-- begin ENTRIES SHOWN --
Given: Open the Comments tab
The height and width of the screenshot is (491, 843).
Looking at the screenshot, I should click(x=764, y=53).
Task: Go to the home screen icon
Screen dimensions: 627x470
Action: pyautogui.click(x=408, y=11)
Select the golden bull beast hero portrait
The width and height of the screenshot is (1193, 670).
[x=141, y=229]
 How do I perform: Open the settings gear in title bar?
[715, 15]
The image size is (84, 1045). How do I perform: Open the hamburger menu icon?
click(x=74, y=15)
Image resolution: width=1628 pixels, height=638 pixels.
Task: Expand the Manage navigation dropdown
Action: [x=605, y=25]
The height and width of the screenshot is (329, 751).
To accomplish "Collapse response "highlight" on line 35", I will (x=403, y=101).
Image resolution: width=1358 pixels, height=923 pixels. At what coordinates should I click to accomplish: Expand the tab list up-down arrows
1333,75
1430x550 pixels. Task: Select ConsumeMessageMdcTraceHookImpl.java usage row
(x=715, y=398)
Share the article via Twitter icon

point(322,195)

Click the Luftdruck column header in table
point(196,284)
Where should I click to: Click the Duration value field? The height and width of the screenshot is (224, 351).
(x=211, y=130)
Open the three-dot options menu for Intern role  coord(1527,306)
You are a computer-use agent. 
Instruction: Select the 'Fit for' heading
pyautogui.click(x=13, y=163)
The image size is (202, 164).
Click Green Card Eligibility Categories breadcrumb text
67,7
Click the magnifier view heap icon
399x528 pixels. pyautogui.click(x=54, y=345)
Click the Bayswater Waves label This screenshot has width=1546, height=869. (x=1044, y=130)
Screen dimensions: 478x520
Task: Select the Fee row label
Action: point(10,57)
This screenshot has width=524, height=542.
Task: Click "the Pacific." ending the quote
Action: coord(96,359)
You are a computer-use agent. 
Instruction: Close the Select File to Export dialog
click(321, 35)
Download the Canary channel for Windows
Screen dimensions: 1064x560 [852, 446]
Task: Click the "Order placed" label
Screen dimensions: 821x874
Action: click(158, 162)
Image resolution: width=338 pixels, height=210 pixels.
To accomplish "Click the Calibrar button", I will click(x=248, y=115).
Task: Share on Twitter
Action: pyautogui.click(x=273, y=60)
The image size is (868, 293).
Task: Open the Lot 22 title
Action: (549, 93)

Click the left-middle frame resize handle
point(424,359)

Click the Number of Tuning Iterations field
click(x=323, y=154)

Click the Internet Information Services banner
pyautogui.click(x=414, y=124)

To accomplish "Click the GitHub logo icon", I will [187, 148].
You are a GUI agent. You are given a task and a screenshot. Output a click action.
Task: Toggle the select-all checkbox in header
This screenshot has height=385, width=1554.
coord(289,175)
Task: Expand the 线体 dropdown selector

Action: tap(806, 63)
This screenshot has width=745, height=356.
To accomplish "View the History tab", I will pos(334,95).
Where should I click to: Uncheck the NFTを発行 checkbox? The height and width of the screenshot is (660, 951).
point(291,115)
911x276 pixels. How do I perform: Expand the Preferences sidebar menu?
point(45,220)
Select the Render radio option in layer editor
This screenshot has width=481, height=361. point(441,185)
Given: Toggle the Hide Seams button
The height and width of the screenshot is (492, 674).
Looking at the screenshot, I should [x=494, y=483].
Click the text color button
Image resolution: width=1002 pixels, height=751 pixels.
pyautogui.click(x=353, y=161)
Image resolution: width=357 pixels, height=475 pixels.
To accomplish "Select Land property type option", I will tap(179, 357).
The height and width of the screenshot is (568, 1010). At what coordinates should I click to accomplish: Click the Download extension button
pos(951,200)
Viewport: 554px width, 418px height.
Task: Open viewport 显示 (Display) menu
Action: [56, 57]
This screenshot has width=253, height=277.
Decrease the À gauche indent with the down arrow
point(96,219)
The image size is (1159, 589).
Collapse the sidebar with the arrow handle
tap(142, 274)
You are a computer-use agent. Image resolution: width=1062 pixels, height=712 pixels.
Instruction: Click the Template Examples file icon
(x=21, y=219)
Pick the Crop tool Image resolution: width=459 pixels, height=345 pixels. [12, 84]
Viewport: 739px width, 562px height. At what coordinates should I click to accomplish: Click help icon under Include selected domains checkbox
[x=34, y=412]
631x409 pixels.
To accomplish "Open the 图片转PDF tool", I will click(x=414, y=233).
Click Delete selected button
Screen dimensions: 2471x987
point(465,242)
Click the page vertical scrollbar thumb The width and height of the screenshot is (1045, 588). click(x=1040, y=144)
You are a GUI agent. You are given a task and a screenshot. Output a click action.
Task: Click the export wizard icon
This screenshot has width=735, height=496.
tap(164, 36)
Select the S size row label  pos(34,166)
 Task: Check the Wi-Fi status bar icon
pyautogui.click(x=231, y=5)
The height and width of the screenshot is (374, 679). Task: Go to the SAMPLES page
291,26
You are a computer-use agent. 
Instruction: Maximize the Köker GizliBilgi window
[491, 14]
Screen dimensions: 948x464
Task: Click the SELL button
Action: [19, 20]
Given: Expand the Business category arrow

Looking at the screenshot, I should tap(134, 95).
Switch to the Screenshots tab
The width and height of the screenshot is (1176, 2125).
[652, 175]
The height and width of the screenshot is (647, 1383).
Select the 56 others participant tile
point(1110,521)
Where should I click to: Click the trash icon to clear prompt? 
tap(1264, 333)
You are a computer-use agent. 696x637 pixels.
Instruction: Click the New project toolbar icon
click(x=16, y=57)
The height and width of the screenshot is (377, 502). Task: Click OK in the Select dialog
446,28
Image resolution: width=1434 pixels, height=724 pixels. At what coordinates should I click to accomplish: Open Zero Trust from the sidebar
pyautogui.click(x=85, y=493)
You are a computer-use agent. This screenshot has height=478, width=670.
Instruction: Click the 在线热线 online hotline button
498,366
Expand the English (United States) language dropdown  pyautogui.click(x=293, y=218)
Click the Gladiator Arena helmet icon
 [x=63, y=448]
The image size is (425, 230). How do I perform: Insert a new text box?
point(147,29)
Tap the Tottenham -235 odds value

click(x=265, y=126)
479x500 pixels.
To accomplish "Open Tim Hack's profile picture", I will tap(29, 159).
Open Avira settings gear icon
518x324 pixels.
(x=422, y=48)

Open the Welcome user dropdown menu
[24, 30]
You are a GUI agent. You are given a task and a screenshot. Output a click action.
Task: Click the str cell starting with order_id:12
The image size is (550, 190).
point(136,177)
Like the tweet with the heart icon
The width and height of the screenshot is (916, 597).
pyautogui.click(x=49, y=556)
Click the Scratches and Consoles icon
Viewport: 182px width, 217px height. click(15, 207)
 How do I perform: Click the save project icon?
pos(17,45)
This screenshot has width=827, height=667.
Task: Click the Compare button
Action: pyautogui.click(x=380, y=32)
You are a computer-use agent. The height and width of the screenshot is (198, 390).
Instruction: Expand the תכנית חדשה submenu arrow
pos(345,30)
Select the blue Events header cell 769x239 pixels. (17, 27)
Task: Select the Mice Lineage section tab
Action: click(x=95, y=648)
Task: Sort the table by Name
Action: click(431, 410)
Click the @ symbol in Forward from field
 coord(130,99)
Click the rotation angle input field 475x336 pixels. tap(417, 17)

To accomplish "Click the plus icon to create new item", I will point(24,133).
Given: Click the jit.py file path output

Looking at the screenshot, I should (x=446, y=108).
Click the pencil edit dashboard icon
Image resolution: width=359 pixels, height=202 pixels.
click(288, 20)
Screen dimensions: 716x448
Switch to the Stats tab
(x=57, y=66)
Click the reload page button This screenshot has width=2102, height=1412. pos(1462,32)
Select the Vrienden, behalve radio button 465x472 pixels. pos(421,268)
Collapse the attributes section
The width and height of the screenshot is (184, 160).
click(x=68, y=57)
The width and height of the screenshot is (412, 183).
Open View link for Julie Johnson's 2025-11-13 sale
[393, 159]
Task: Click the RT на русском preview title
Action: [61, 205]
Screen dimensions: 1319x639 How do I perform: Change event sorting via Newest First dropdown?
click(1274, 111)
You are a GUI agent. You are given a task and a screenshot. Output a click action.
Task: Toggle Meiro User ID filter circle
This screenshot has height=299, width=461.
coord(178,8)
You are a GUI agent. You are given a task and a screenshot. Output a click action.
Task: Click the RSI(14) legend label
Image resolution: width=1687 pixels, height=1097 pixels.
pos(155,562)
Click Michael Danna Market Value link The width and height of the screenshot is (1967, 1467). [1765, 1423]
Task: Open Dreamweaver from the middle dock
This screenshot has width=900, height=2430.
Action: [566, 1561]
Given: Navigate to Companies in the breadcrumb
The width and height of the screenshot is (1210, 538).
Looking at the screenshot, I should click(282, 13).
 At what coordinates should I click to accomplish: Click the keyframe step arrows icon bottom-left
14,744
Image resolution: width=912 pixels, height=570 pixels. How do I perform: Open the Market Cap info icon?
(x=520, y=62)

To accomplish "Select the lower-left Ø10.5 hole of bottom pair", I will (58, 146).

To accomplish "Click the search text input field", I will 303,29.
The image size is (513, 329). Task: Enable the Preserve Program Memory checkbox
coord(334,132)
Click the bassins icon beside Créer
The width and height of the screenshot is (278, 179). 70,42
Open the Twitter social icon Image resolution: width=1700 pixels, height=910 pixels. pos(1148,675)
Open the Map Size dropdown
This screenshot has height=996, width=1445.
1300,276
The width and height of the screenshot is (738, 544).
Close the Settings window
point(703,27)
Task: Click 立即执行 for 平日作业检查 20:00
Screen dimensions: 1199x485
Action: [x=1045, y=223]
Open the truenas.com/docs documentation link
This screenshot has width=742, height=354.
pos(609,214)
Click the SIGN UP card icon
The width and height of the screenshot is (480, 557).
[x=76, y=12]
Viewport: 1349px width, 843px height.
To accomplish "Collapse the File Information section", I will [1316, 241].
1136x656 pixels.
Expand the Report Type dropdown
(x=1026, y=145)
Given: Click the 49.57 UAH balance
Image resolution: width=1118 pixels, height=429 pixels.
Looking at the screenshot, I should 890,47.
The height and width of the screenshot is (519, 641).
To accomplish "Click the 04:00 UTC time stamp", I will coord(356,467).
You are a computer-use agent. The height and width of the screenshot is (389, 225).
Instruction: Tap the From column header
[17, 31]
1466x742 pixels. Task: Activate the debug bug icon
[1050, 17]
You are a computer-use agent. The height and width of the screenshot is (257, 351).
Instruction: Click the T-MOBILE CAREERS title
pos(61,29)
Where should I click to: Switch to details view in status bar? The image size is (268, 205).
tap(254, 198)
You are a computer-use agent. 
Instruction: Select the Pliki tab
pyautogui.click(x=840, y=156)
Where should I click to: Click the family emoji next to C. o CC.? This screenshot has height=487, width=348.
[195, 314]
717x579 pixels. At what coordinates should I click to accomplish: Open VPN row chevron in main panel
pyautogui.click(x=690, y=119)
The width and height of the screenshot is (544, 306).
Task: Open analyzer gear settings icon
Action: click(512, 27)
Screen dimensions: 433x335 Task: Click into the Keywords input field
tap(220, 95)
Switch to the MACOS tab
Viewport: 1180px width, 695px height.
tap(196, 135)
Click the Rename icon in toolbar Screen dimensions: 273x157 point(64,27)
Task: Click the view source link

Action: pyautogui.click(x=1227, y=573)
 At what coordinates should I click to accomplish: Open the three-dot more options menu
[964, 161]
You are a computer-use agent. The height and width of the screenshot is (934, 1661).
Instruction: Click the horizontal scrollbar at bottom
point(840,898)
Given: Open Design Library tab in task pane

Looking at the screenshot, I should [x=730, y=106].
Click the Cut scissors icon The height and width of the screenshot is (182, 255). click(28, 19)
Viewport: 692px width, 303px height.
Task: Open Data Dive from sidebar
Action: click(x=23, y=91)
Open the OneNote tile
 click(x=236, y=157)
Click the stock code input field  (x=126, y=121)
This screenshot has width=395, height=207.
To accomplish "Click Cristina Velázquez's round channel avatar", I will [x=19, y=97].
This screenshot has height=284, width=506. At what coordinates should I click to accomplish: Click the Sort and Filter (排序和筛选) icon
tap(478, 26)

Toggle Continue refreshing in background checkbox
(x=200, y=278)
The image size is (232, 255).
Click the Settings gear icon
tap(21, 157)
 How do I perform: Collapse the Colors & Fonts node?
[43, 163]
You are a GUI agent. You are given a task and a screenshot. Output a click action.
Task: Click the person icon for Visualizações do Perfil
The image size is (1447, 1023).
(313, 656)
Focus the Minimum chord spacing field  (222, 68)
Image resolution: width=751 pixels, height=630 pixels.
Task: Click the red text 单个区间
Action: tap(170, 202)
-- end ENTRIES SHOWN --
**GIVEN EXERCISE:** Pull out each line of the material above that contains the word "section".

**RESULT OF THIS TASK:**
Task: Select the Mice Lineage section tab
Collapse the attributes section
To accomplish "Collapse the File Information section", I will [1316, 241].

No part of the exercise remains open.